■ WHAT THIS TASK INVOLVES: Which people are named in the text below about a clinic week in Haiti? List every one.

I just got sung to by one of my favorite Haitians, Phinton. He has such a smooth embracing voice we (all the women at least) were in tears by the end. I can't imagine a better way to end my week in Haiti.
Today wasn't as tough as I feared. The clinic in Port Au Prince ran the smoothest yet. Tony started more IV's for dehydration, Katya bounced around helping us diagnose and treat the various ailments and the support team ran amazingly.
|Curing dehydration one IV at a time..|
|Triage in a tool shed|
We were able to triage in the house, then swing the patients through the house into the church. And of course, we still had a healthy supply of all of our medications and assorted kits.
I saw one boy who had what looked like a yellow fungus growing on his head. But his mom said that had gotten red and yellow pills from the drug store and crushed them up on his head. Huh. I tried to take him to outside to scrub it off, but the poor boy jumped a mile in the air when I just poured water over it. Not to mention, the crowd was pretty excited to see a "blan". I was drawing a large crowd rather quickly. I had to make the tough decision to stop my attempt at shampooing. I handed his mother the bottle of shampoo and told her to wash it off and treat it with the medicated ointments we had on hand. I am really curious as to what was under the crushed pills though....

■ DATA SUPPLIED:
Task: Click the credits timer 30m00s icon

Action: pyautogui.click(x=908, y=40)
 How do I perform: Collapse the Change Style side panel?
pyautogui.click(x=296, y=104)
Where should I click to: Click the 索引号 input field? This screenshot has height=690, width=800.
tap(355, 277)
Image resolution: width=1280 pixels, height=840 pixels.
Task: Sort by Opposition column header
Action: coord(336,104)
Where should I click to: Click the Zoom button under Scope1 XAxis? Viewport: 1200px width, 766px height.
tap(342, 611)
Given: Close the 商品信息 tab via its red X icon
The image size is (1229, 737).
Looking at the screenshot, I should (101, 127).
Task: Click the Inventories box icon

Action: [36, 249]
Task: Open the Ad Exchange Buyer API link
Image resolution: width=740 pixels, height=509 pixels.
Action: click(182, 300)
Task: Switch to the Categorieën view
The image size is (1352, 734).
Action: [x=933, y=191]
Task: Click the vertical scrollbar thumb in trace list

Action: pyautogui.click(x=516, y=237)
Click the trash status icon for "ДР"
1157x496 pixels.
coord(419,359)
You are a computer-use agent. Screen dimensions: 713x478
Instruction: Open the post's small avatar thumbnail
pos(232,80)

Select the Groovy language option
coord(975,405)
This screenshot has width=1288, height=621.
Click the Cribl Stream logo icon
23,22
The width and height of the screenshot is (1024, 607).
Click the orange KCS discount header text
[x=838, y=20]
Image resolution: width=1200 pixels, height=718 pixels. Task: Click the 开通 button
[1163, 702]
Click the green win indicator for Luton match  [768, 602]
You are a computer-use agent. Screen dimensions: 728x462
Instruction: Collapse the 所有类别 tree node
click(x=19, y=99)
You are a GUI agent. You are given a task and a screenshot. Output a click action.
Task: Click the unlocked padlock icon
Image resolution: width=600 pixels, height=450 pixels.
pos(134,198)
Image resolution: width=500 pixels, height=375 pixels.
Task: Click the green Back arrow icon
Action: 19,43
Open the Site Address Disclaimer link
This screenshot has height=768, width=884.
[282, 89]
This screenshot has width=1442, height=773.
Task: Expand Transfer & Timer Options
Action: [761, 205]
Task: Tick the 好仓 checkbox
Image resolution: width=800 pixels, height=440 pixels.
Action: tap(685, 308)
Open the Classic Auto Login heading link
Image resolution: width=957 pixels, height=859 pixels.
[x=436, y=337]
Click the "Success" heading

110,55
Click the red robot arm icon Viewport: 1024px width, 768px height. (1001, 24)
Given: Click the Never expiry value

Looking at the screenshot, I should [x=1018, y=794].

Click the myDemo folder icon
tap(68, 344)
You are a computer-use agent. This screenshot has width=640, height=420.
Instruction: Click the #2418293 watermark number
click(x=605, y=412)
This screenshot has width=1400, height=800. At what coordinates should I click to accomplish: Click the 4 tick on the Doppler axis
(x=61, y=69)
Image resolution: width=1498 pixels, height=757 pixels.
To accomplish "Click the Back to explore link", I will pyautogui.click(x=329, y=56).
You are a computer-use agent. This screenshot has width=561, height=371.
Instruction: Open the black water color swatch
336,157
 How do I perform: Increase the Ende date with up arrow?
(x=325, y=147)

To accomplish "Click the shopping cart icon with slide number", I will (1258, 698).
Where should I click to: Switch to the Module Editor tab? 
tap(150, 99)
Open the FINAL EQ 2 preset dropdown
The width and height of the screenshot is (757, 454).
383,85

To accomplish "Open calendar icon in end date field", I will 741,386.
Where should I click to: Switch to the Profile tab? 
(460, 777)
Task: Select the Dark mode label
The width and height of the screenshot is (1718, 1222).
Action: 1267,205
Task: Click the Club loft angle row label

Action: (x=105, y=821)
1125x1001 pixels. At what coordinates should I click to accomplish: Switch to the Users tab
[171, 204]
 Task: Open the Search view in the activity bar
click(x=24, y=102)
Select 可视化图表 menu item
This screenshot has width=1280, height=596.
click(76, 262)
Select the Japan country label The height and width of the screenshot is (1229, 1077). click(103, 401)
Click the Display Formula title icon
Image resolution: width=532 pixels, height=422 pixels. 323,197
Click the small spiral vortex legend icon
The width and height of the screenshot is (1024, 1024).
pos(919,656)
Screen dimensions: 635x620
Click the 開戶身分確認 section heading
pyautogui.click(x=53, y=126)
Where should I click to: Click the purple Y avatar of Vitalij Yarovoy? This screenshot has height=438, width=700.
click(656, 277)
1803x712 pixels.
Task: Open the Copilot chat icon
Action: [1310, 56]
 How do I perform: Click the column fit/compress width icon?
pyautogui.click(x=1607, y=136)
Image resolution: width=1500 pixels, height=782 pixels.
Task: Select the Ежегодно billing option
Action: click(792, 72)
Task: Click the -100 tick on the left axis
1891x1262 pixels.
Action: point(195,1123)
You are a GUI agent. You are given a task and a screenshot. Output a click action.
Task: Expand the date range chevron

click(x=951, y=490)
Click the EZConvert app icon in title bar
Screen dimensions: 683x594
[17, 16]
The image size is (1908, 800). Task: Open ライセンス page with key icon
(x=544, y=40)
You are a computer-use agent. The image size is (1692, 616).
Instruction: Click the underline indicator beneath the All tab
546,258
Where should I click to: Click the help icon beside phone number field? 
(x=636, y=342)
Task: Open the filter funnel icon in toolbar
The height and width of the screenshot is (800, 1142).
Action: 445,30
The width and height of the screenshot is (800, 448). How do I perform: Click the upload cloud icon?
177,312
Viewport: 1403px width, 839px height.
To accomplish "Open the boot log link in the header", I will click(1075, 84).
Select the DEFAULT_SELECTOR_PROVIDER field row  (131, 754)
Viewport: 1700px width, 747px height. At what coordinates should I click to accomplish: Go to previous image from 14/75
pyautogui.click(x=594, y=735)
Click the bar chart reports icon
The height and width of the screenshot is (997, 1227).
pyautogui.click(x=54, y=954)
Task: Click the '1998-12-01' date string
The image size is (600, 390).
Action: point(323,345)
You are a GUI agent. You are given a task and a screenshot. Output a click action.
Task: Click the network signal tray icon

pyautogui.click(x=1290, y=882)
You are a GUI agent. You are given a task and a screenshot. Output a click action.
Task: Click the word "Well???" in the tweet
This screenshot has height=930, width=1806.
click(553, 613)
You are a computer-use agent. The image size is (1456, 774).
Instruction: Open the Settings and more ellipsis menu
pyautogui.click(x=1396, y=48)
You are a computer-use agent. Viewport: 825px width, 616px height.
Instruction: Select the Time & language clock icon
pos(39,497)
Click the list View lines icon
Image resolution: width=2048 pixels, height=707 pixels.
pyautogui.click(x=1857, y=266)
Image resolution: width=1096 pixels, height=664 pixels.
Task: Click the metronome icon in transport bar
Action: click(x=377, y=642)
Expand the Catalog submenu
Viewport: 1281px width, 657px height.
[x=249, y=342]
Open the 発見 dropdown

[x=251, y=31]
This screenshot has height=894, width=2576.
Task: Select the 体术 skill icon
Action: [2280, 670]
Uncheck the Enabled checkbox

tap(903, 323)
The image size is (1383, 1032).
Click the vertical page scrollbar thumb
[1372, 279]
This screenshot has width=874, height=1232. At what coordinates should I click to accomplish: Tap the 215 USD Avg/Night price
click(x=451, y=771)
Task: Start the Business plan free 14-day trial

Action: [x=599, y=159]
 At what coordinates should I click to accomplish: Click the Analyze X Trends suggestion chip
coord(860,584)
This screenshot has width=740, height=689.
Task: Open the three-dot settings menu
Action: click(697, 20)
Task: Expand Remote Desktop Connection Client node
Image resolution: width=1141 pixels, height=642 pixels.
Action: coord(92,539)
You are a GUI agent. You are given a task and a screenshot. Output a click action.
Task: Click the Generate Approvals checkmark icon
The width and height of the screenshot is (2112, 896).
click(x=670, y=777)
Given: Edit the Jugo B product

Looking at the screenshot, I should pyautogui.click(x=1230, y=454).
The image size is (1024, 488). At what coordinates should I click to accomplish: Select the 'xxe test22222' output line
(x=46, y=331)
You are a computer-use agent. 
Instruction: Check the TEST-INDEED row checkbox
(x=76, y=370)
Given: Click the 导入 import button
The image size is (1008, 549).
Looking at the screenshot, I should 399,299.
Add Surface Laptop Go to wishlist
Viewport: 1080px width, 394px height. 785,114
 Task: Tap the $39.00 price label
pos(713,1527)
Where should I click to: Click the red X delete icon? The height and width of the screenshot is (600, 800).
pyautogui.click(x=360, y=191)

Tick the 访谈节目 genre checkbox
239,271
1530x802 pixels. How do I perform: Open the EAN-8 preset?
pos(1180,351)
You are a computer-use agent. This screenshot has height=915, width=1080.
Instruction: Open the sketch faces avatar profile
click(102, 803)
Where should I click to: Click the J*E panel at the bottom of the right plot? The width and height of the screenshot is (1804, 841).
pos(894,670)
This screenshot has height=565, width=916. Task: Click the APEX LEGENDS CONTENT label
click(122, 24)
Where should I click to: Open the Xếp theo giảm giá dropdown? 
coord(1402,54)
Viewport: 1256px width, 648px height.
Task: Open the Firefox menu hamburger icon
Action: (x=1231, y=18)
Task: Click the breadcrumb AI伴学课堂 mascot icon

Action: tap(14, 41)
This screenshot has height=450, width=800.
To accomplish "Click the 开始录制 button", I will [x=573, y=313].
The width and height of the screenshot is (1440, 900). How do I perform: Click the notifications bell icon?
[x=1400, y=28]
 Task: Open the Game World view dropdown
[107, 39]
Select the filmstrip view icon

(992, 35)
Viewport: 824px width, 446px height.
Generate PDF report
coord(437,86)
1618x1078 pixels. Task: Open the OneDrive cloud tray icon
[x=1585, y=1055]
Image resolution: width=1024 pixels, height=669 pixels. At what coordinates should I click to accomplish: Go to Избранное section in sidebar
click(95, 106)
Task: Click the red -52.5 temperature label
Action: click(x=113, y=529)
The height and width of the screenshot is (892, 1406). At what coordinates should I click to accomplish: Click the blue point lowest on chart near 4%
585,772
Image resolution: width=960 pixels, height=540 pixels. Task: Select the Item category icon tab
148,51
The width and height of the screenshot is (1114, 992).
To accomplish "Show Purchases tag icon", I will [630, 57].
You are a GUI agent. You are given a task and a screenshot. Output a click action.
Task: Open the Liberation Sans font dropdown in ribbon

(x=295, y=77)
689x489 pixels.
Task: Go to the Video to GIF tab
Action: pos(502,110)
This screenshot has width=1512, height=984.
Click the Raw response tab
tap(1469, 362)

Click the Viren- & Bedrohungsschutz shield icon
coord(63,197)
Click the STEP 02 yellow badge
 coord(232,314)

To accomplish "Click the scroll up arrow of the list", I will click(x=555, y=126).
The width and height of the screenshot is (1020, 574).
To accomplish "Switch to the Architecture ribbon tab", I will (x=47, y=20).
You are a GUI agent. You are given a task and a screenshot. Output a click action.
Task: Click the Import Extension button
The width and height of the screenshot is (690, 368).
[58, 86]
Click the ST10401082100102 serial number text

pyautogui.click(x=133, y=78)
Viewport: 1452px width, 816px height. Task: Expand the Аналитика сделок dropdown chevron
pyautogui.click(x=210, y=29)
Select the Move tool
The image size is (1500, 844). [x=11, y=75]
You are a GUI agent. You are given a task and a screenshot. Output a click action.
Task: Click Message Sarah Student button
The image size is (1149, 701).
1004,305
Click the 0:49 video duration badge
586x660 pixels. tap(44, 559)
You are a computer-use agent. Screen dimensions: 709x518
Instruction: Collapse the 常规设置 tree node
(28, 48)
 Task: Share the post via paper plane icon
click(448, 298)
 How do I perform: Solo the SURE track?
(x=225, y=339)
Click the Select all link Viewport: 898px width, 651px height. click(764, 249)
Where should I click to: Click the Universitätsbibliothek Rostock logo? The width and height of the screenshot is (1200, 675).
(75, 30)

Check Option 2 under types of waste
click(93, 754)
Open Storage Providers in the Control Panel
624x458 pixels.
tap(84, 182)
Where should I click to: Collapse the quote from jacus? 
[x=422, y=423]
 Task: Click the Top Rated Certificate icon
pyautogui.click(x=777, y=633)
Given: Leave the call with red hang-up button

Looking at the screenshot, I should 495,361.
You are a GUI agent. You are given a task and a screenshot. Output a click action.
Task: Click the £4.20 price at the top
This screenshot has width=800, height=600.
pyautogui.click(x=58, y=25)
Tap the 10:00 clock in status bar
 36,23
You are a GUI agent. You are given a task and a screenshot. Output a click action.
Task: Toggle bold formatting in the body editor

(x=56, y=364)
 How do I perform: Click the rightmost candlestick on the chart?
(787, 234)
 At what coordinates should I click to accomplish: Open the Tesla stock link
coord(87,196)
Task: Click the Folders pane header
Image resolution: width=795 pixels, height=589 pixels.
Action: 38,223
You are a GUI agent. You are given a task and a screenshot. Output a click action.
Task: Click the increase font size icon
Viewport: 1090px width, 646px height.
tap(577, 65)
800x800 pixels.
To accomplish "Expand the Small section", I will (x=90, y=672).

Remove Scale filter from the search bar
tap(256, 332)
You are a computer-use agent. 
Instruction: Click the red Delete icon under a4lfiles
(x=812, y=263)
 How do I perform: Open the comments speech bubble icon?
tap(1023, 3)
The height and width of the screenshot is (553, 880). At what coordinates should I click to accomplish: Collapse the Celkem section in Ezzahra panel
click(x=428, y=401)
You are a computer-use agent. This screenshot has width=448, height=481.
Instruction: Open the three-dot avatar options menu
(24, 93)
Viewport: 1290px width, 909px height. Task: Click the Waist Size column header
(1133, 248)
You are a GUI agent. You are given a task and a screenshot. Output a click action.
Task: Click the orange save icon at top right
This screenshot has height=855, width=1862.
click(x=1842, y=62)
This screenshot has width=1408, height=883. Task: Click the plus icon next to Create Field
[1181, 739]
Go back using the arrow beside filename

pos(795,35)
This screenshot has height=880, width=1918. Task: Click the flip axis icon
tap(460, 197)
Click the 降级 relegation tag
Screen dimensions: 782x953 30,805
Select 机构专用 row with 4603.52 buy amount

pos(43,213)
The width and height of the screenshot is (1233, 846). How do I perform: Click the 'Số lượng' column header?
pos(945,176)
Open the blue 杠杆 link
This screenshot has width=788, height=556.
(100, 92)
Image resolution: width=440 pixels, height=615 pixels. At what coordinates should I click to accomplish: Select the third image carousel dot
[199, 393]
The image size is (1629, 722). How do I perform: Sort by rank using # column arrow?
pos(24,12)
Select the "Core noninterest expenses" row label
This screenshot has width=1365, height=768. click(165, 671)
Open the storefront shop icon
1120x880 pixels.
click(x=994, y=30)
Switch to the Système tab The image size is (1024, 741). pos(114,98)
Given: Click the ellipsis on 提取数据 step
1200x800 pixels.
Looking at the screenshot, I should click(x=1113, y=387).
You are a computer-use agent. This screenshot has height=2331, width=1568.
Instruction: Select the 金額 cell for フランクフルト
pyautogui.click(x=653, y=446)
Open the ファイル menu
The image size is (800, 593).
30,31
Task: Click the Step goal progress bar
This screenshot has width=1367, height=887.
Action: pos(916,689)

■ PROBLEM SOLUTION: Phinton, Tony, Katya